Assignment —
In this material, which lines include the string "agent"? Show them.

================================

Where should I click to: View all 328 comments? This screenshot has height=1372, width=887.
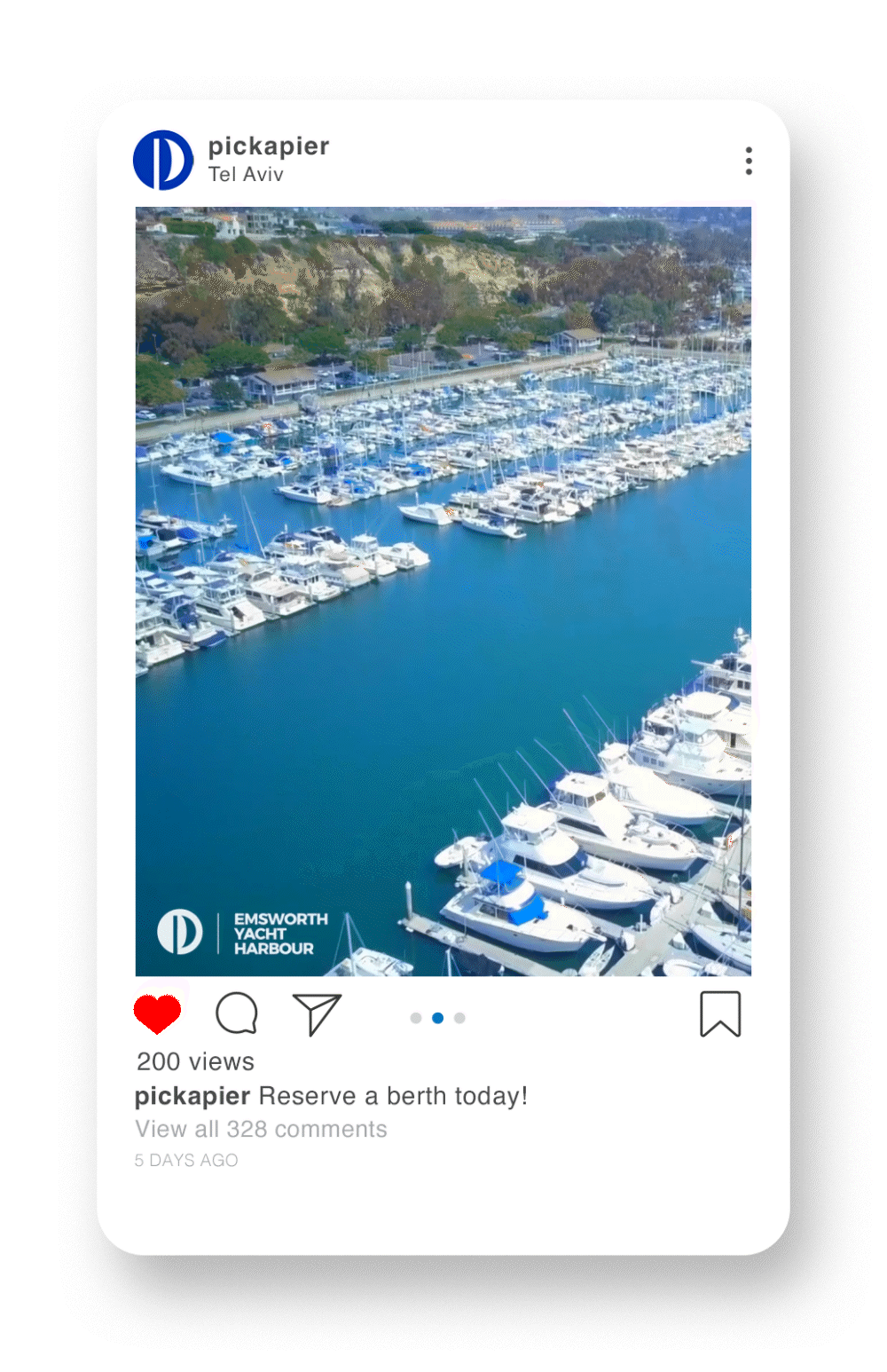[x=261, y=1129]
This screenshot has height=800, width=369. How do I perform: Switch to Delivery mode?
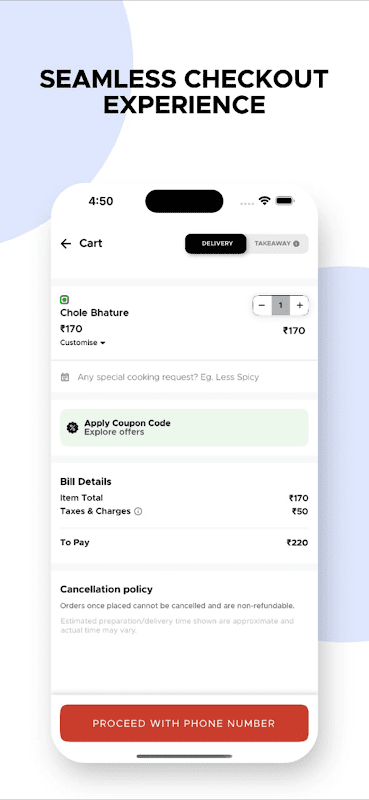pyautogui.click(x=216, y=244)
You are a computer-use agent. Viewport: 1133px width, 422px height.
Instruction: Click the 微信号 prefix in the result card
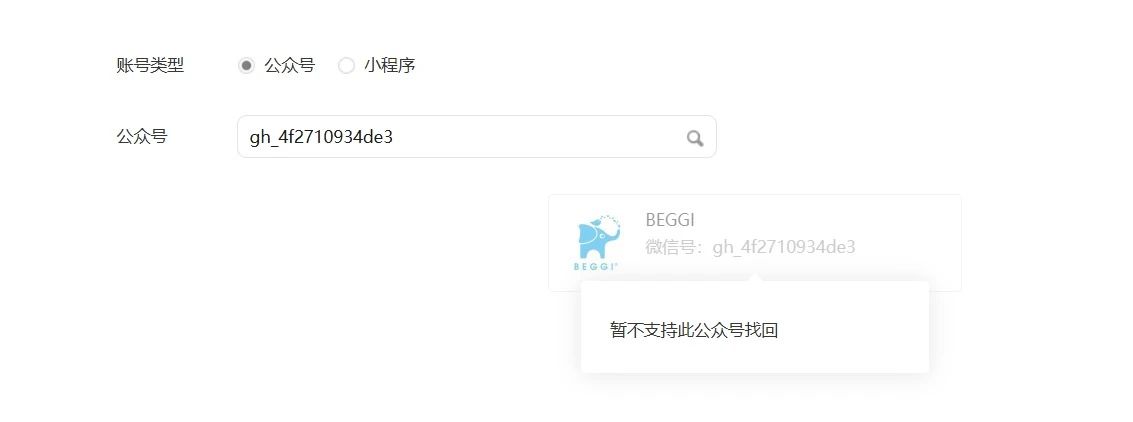point(670,247)
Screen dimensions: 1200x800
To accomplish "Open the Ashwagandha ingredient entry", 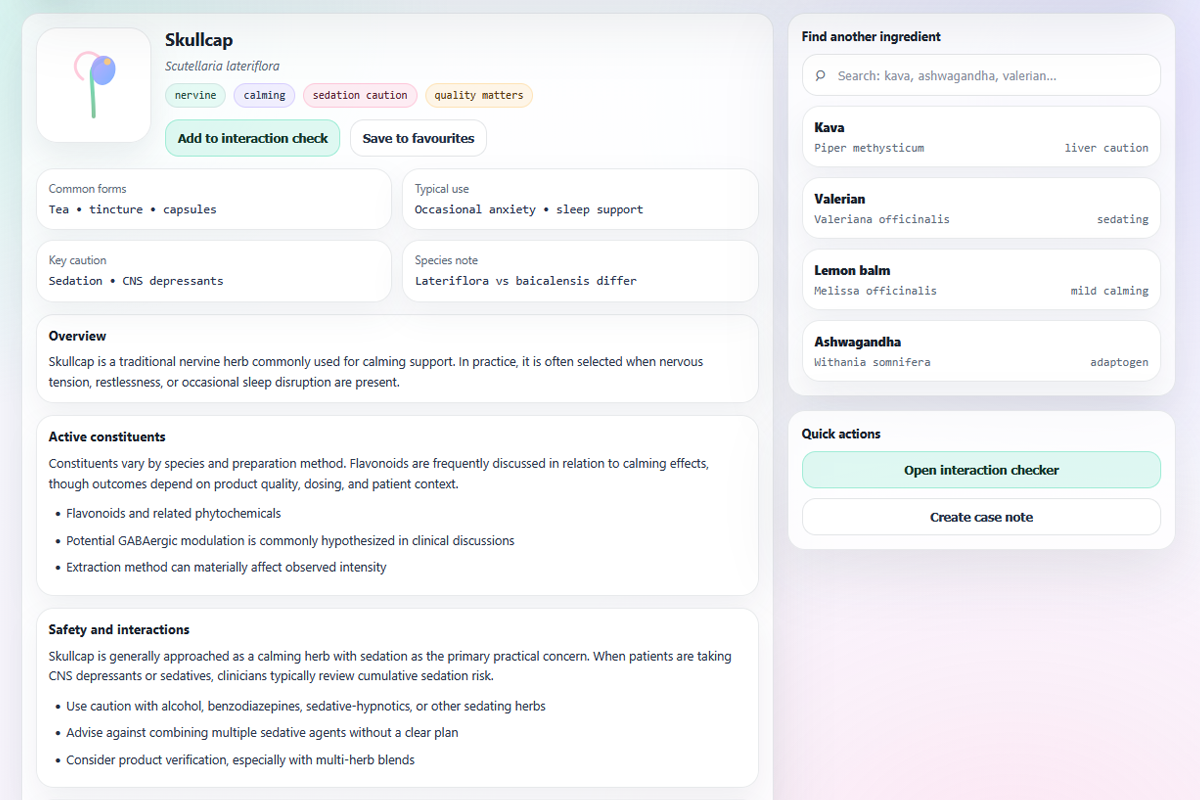I will tap(981, 351).
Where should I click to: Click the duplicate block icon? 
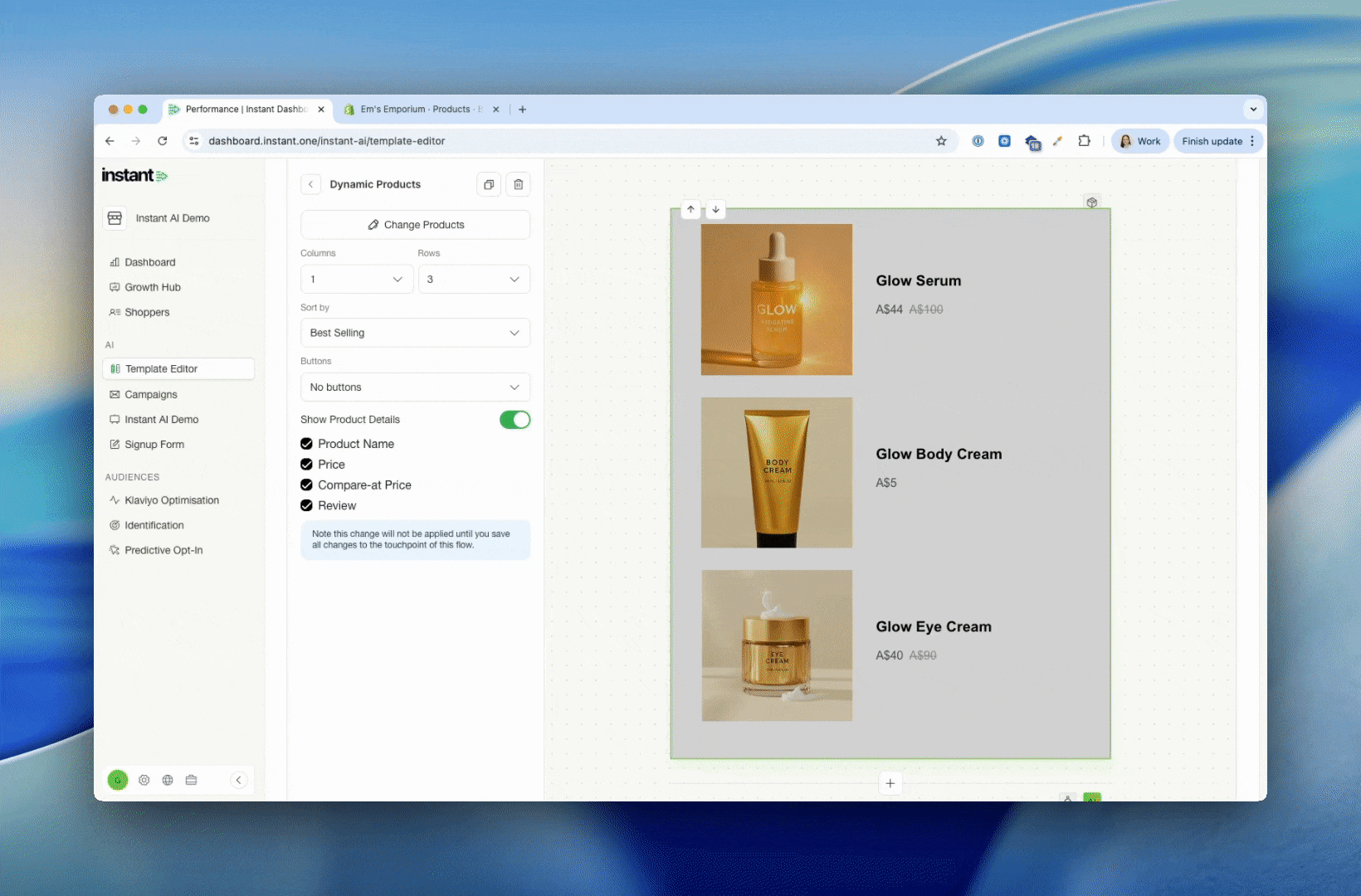pos(489,184)
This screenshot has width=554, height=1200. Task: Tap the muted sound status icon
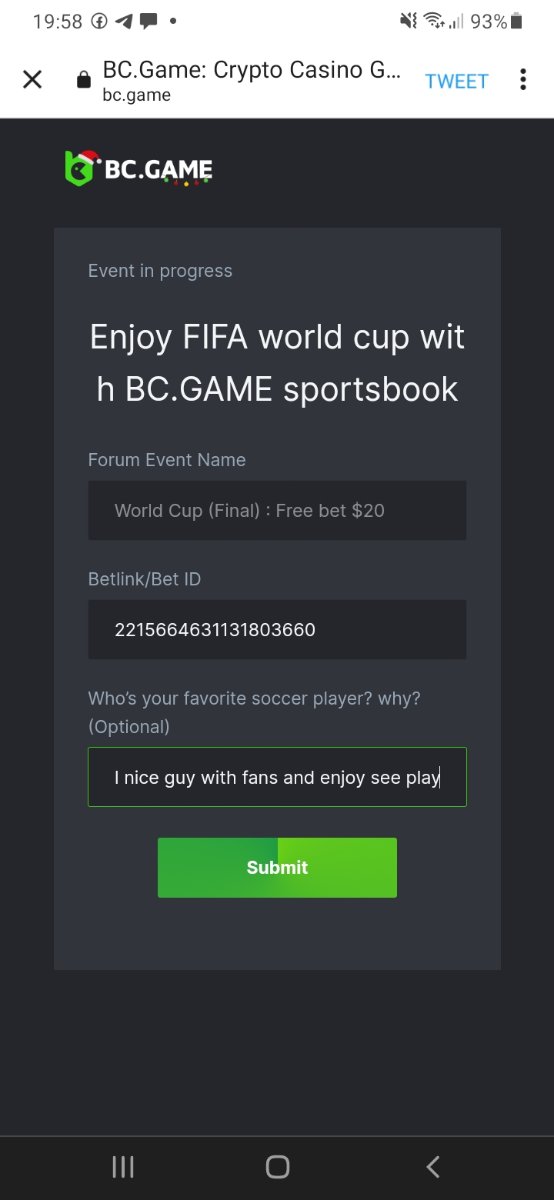408,21
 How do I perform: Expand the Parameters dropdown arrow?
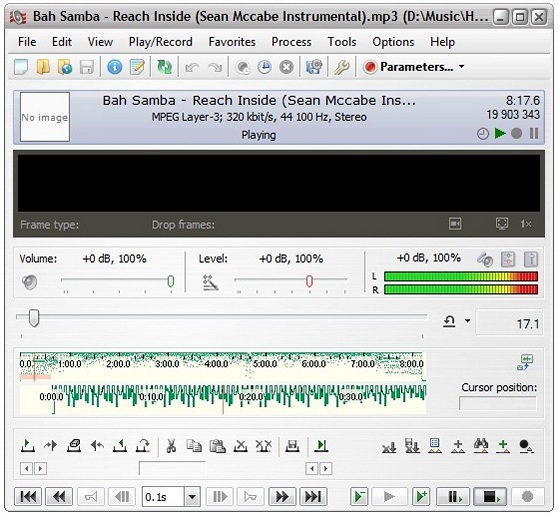click(x=462, y=67)
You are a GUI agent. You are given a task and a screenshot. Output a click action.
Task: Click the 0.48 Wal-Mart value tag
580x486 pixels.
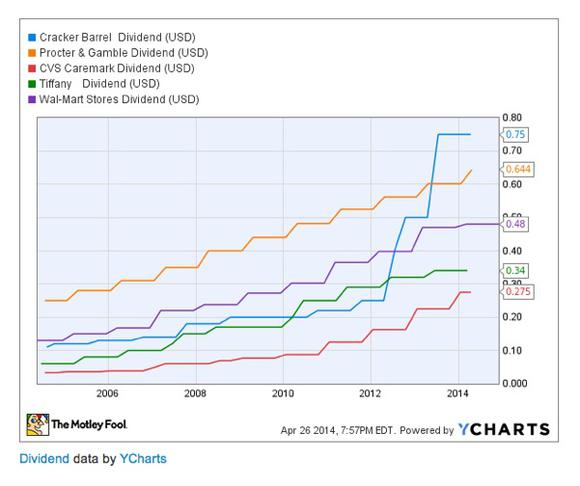(x=515, y=224)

================================

Result for this task —
You are a computer-use agent. Viewport: 1133px width, 422px height.
You are a GUI agent. You are given a task and a screenshot. Output a click action.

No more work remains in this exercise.